C’est l’ aîné des petits-fils Mandela, surnommé Jr Ewing de la célèbre série Dallas, qui a lancé les hostilités en s’attaquant à plusieurs membres de sa famille. Il a même accusé son frère Mbuzo d’avoir «fécondé (sa) propre femme». Ensuite c’était aux autres de fonder une marque de vêtement utilisant le militantisme du père ou de lancer la marque de vin «House of Mandela». L’utilisation du nom de Mandela a des fins commerciales, même si une toute petite partie des bénéfices est versée à la Fondation, choque à plus d’un titre. Elle ne correspond pas du tout à l’image que l’on se fait de lui. «Je ne veux pas que mon nom soit associé à une marque», disait-il! Raté.

Nelson Mandela ne peut être tenu responsable du comportement de sa descendance. En écartant ses enfants et ses petits-enfants de l’organigramme de la Fondation qu’il a créée, il voulait clairement distinguer son héritage politique de son héritage privé. C’est pour ça qu’aucun d’entre eux n’est influent politiquement.

C’est dans ce contexte qu’il faut observer la récente sortie de M. Zweliwelile, un des petits fils Mandela, lors de la cérémonie d’ouverture du CHAN à Alger. 

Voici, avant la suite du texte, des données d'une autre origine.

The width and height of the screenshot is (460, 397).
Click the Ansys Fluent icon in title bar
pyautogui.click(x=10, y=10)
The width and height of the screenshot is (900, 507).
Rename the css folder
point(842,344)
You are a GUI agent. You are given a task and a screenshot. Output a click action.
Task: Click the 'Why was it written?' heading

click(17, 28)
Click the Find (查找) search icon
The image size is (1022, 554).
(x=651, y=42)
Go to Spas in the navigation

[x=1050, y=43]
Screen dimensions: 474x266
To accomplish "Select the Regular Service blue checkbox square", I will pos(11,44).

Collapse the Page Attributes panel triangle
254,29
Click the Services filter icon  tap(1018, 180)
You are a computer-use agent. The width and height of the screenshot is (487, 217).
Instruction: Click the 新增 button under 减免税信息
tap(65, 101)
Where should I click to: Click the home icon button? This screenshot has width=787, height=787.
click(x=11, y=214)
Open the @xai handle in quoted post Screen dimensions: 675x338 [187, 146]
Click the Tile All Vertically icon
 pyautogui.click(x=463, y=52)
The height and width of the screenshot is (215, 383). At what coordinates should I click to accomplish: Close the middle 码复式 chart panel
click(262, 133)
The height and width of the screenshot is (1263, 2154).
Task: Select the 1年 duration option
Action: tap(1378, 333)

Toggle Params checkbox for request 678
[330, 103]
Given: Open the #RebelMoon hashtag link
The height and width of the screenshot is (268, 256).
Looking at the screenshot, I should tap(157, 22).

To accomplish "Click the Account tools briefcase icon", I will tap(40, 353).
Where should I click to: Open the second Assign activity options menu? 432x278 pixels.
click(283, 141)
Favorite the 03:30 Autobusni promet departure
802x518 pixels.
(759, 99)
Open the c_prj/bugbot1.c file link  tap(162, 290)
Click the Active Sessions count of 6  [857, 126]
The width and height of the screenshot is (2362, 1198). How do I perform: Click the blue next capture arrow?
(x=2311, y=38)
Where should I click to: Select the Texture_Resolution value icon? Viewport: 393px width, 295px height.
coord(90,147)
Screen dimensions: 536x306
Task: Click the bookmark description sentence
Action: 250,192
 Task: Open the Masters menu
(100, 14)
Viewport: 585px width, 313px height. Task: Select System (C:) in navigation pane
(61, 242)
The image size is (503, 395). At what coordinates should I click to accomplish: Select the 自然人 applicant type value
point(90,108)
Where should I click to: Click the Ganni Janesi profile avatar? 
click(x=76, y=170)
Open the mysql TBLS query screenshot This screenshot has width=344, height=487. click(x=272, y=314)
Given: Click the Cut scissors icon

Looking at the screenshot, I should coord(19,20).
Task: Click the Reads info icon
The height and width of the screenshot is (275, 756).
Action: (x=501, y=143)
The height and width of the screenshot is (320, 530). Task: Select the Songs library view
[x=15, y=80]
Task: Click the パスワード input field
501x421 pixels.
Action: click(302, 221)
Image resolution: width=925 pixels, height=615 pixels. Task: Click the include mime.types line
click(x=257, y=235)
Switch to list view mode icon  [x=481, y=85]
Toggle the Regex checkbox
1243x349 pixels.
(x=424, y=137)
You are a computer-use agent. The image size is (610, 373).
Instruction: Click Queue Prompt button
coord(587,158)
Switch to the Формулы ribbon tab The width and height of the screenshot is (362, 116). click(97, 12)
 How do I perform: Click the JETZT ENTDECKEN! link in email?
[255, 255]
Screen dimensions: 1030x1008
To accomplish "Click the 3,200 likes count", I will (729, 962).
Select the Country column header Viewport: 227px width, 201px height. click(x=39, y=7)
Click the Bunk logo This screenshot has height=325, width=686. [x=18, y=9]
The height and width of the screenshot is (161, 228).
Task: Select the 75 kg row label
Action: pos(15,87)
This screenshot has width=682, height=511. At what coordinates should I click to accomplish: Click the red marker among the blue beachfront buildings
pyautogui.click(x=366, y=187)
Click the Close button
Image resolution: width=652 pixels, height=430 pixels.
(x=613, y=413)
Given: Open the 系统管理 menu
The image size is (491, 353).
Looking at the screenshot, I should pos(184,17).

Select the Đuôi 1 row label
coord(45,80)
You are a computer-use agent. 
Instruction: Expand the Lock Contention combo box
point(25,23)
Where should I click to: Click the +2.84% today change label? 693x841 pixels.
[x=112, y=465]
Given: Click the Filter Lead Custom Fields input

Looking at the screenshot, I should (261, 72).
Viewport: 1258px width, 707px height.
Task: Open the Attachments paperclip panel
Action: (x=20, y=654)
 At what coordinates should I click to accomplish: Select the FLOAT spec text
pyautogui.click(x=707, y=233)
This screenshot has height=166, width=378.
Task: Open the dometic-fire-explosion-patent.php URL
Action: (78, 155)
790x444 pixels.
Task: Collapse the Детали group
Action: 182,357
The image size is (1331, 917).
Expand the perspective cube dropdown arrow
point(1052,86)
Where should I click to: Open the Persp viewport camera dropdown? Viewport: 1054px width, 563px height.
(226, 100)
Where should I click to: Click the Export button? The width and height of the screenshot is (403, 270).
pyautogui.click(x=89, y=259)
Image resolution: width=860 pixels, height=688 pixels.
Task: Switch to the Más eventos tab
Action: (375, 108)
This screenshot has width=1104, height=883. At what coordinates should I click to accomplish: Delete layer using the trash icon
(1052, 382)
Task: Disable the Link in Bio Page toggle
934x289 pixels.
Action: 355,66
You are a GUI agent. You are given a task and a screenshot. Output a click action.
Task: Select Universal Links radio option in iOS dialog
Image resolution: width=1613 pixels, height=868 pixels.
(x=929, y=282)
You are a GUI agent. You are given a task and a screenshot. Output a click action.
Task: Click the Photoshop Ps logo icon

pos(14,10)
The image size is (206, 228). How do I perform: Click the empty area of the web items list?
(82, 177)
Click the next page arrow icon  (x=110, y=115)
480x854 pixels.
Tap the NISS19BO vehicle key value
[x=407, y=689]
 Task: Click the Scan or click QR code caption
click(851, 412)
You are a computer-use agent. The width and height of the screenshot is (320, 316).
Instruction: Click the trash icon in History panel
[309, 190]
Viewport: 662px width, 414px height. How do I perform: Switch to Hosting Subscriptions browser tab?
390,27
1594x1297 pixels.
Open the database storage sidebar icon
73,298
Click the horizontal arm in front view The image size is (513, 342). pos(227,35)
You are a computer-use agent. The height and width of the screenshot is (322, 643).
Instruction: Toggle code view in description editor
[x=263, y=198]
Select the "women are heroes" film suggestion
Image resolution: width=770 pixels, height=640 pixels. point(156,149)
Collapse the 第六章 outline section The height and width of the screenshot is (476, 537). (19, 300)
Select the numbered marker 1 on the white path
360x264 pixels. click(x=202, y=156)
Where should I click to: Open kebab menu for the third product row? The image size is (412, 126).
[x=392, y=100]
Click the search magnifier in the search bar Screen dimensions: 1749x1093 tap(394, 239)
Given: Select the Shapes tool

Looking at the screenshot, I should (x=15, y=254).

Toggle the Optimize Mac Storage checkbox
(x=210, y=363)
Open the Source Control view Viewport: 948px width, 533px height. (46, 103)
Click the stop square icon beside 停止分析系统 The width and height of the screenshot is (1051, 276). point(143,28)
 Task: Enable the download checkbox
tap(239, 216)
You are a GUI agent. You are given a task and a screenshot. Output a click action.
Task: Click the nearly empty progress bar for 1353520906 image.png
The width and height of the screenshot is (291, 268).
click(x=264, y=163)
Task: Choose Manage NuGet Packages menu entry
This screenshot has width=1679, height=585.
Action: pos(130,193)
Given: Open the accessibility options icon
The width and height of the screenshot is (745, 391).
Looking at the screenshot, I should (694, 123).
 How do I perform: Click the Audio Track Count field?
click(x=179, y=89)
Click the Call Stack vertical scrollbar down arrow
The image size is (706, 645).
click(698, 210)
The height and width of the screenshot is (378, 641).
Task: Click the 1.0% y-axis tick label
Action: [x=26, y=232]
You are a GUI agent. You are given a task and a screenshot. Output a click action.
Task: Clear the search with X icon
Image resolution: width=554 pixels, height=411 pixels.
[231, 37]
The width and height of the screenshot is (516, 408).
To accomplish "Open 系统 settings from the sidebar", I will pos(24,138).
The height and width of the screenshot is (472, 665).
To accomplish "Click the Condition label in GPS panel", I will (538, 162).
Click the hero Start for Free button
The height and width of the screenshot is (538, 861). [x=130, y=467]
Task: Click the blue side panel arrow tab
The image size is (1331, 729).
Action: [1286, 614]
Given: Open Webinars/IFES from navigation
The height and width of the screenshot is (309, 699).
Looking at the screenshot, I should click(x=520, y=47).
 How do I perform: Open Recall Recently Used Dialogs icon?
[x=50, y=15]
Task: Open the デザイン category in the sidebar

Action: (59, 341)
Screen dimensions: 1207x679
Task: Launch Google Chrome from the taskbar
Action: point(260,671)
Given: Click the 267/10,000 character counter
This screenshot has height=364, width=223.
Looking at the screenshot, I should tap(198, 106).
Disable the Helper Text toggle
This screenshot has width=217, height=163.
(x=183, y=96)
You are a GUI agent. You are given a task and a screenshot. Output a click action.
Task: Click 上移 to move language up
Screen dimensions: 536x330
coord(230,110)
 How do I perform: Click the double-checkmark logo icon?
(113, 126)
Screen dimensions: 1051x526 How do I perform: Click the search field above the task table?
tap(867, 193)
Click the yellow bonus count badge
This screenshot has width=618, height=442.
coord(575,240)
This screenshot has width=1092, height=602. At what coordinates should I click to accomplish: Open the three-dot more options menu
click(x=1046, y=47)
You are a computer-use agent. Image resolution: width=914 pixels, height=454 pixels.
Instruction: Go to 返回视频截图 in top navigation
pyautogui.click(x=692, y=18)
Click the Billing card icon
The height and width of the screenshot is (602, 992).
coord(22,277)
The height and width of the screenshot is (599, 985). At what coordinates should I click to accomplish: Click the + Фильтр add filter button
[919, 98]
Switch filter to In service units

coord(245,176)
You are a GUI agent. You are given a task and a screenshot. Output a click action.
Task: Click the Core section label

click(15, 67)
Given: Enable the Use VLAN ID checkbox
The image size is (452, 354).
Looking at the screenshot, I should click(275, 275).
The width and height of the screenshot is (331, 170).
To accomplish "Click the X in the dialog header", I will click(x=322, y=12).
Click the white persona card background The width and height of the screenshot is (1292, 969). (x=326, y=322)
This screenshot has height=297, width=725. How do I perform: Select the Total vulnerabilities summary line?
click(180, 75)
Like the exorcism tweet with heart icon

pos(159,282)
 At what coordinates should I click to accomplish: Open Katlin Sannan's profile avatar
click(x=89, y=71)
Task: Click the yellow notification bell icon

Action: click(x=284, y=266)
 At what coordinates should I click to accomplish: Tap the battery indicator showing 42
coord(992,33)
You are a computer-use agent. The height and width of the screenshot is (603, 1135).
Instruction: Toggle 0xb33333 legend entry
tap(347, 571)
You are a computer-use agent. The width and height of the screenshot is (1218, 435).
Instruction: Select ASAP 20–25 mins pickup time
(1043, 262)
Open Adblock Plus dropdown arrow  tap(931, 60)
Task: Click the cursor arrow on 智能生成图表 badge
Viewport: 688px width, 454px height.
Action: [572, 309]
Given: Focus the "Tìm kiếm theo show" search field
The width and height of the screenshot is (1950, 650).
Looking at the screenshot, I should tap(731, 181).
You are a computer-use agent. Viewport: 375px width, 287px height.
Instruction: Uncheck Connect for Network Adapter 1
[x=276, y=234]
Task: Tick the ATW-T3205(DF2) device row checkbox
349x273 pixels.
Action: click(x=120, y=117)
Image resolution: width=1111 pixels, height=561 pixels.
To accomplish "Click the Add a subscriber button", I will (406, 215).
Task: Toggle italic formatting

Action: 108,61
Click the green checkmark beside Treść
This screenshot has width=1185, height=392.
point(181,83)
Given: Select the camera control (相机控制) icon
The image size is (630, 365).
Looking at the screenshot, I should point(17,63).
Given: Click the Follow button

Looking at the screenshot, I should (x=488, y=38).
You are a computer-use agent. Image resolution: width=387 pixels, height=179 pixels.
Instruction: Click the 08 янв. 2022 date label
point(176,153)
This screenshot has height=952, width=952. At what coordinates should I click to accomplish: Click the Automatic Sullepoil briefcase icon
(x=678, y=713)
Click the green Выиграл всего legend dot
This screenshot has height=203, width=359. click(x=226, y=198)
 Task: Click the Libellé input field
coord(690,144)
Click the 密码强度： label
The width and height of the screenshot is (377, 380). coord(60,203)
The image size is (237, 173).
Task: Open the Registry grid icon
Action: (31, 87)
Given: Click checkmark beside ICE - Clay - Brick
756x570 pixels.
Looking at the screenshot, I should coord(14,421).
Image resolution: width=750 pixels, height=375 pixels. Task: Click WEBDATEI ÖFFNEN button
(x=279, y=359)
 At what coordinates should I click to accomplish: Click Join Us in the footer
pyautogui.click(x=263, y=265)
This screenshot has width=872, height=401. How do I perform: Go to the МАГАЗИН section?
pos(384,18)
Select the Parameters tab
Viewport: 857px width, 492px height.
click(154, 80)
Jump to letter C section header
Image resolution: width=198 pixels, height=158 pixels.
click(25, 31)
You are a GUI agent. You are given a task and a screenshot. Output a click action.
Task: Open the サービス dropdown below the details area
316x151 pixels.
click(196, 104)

L’Algérie a tout à fait le droit d’inviter qui elle veut et lui faire dire ce qu’elle veut pourvu que celui qui est concerné parle pour lui-même et non dans un cadre d’un marketing politique qui relève de la propagande. Il est tout à fait légitime d’inviter un Mandela pour une cérémonie au cours de laquelle le nom de ce dernier est honoré. Le stade vient d’être baptisé du nom de Nelson Mandela et on était en droit de penser qu’il allait remercier les organisateurs pour l’honneur qu’ils font à Papy. Ce n’est pas pour ça qu’il est venu. En fait il allait servir un autre agenda que le sien.

Il était là pour prononcer un discours destiné au peuple algérien, que l’on bassine à longueur de journée de la «cause sahraouie». On peut comprendre les organisateurs, il faudra bien expliquer un jour aux Algériens pourquoi 500 milliards de dollars, plus les équipements militaires, ont été dépensés pour la «soi-disant RASD» et pour rien?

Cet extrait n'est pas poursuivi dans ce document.